> That tool would also have to be integrated 
> into the pull request workflow somewhere; pushing for more PEP 8 
> conformance requires identifying a suitable spot for that. 
>

What about documenting first this as a policy?  E.g., here:
https://github.com/sympy/sympy/wiki/Development-workflow#wiki-be-sure-that-all-tests-of-sympy-pass

I think, for newcomers it's easier to run the style checker & fix
mentioned errors, then to read the actual PEP 8.

Another problem with PEP 8 conformance is that it raises the entry 
> barrier for new contributors, since they need to polish their code 
> before they can even test it.


But after this, 1) we can avoid a dozens of comments about
pep8 issues for almost every new PR (especially from newcomers).
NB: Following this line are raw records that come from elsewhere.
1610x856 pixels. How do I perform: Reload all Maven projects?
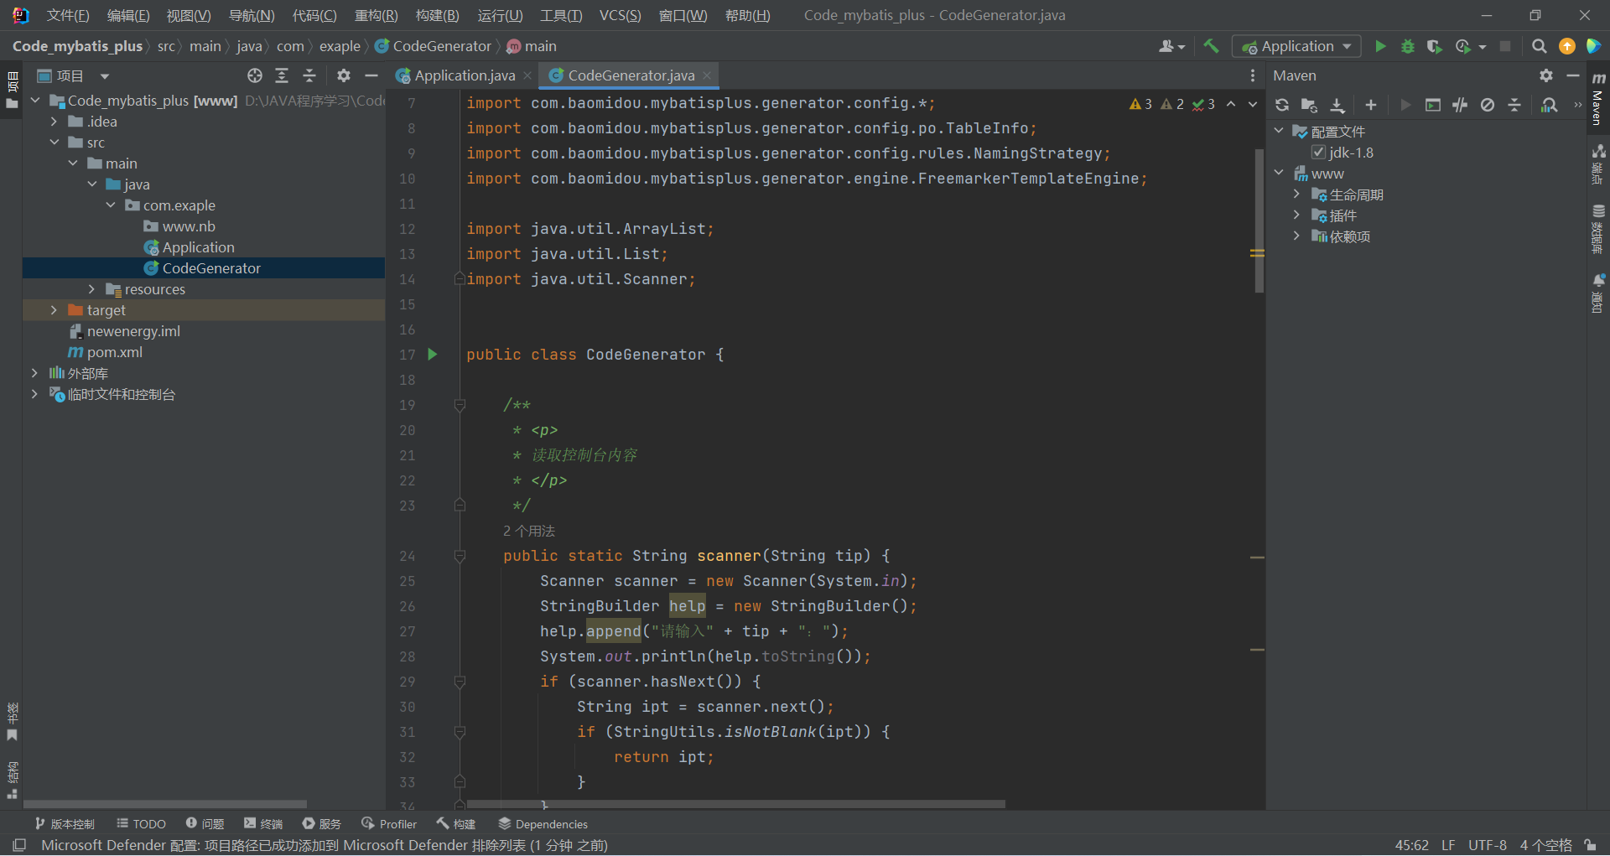tap(1282, 105)
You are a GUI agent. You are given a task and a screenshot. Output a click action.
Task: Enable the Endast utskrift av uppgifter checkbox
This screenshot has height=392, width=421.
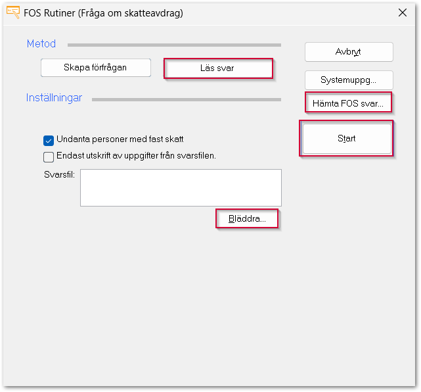pos(49,157)
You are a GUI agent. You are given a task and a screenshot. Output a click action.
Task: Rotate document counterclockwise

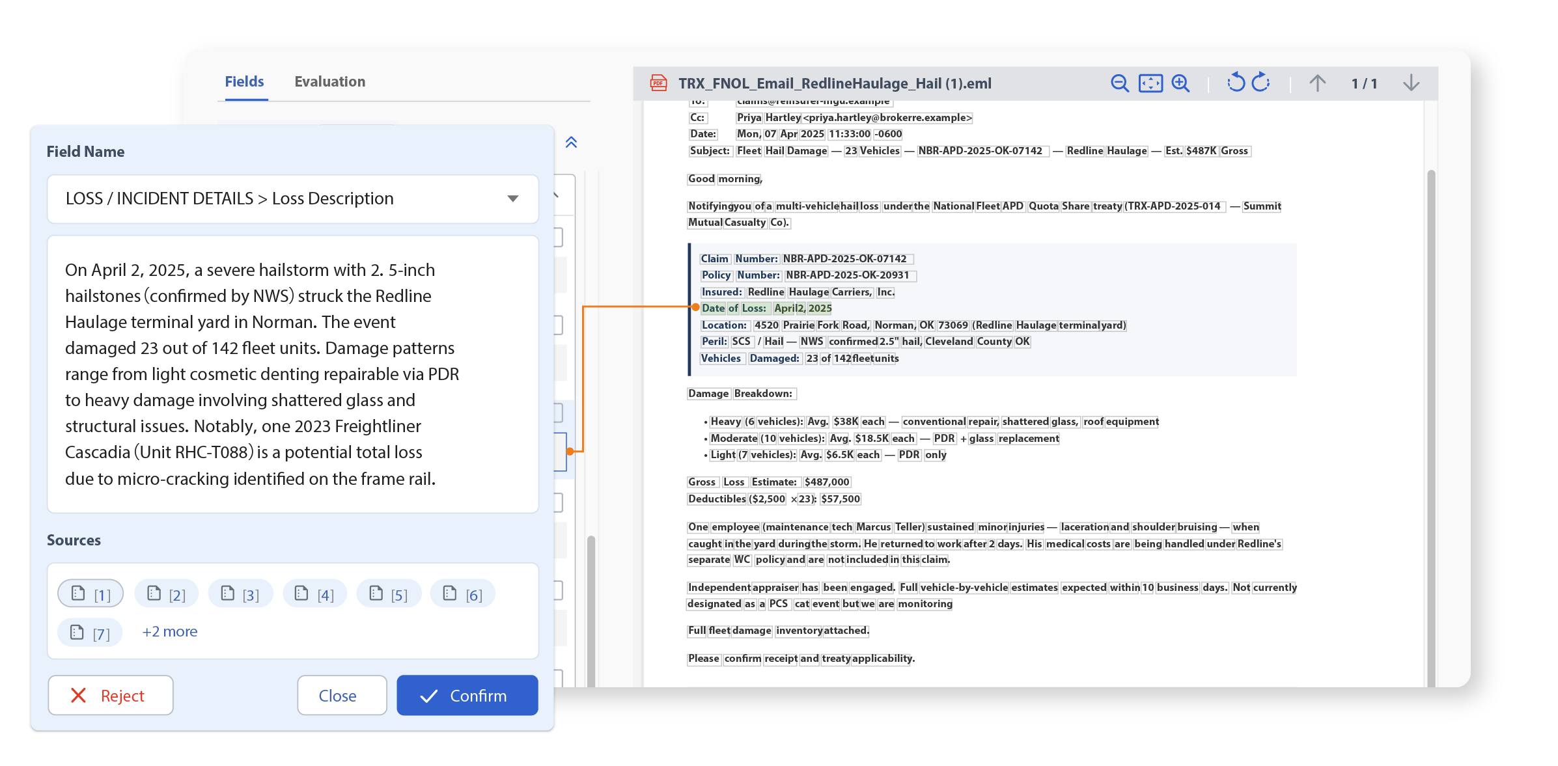point(1236,83)
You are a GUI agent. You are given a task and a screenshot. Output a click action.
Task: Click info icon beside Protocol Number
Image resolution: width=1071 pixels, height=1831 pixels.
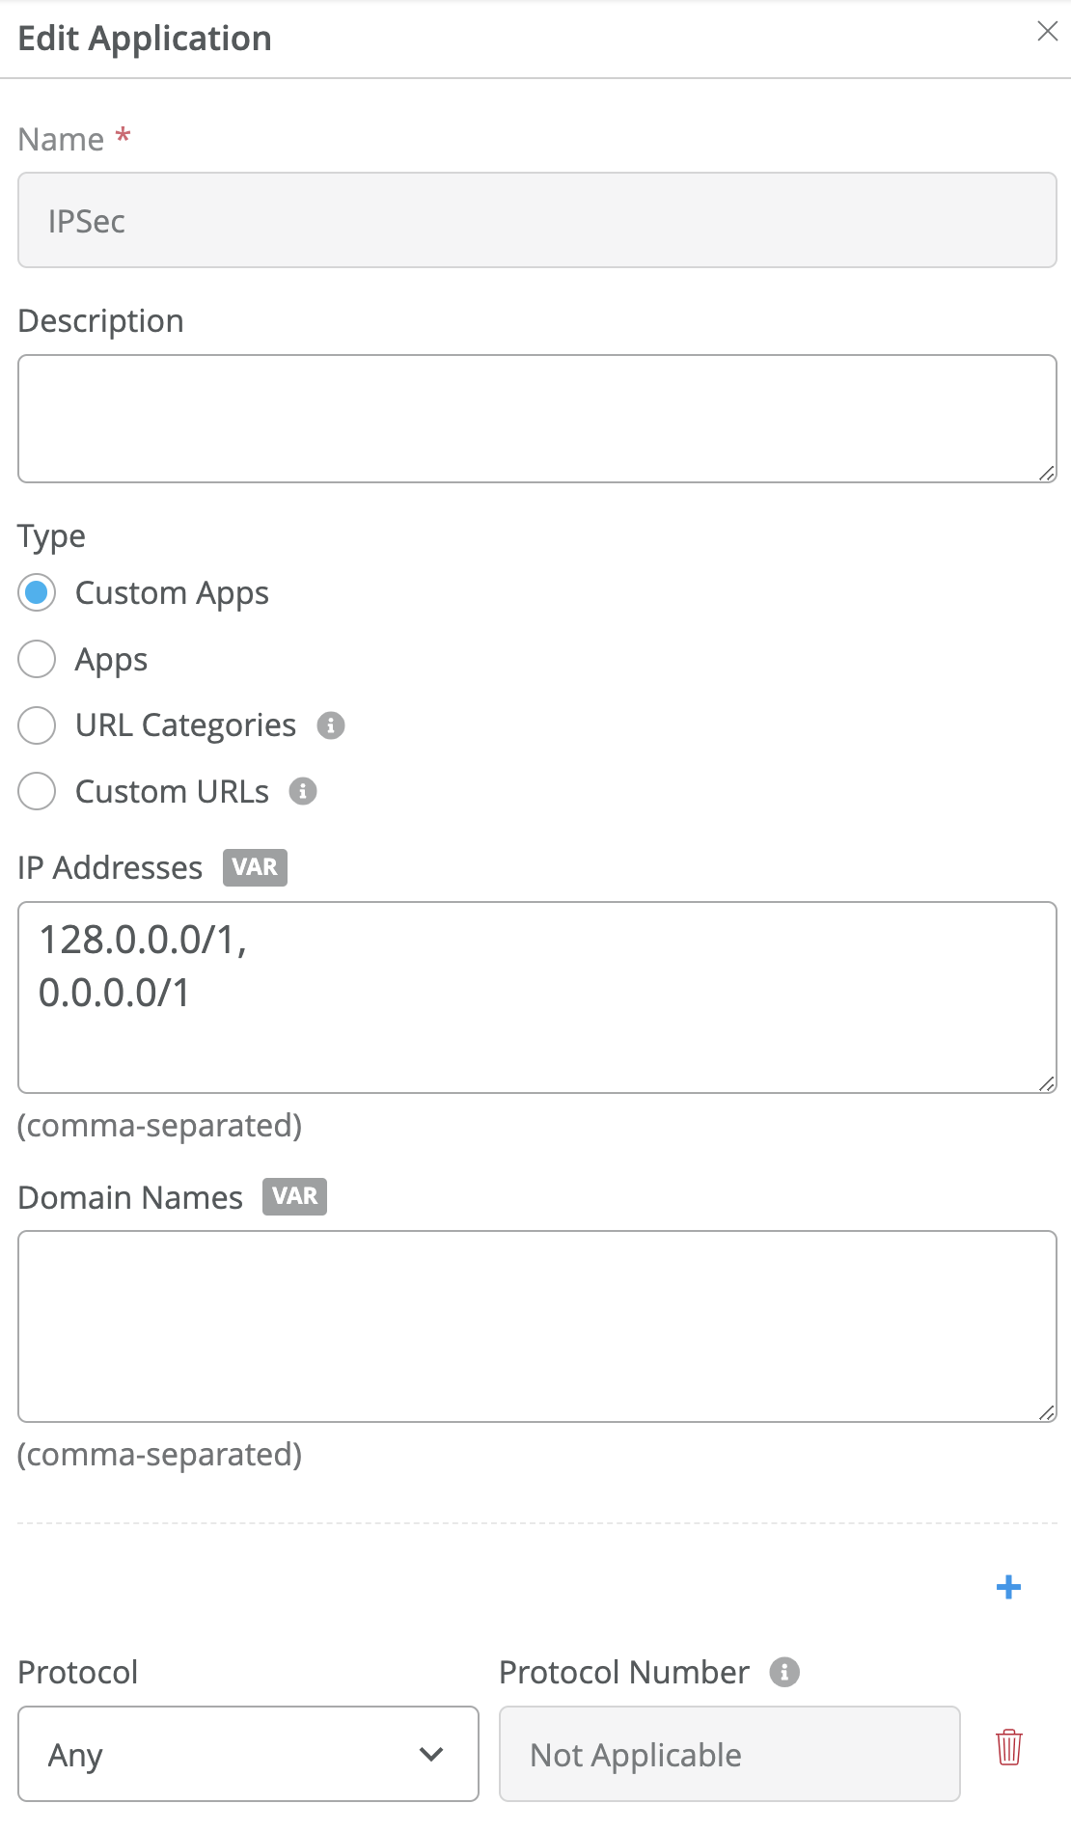784,1672
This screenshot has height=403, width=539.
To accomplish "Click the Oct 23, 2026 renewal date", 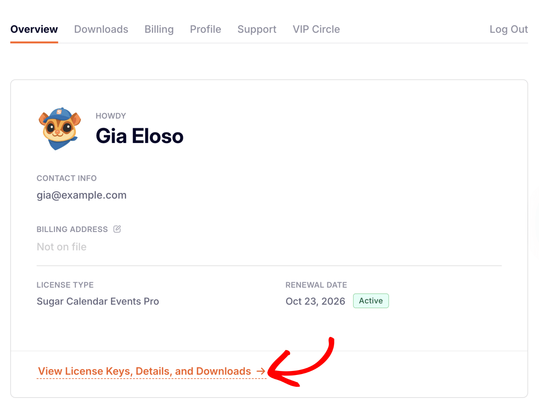I will click(315, 301).
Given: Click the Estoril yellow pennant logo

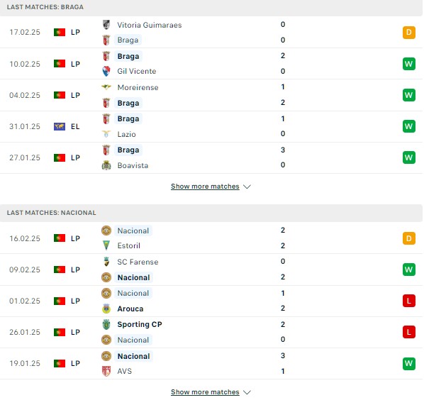Looking at the screenshot, I should tap(106, 245).
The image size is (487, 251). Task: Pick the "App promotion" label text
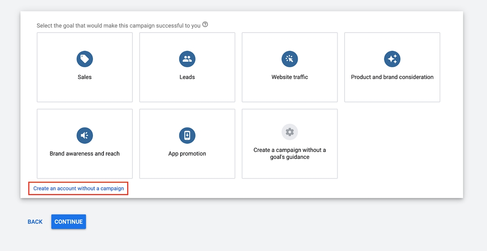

2) we can cleanup the future git history a lot (by avoiding purely
stylistic commits like 7d56e82).  Again, almost in every new PR.
I think, it will make happy git-blame users ;)
 

> So the tool needs to be integrated in a 
> way that is as unobtrusive as possible (say, the failing test could tell 
> them the exact incantation for bin/pep8 to make the test pass; 
>

There is an upstream documentation:
http://pep8.readthedocs.org/en/latest/intro.html#error-codes

If something is not clear enough here (what?), we can fix this.

automatically running bin/pep8 in preparation to tests would be less 
> obtrusive but could damage code so bin/pep8 needs to be extra careful, 
> maybe by saving backups or something).
>

pep8 doesn't modify sources.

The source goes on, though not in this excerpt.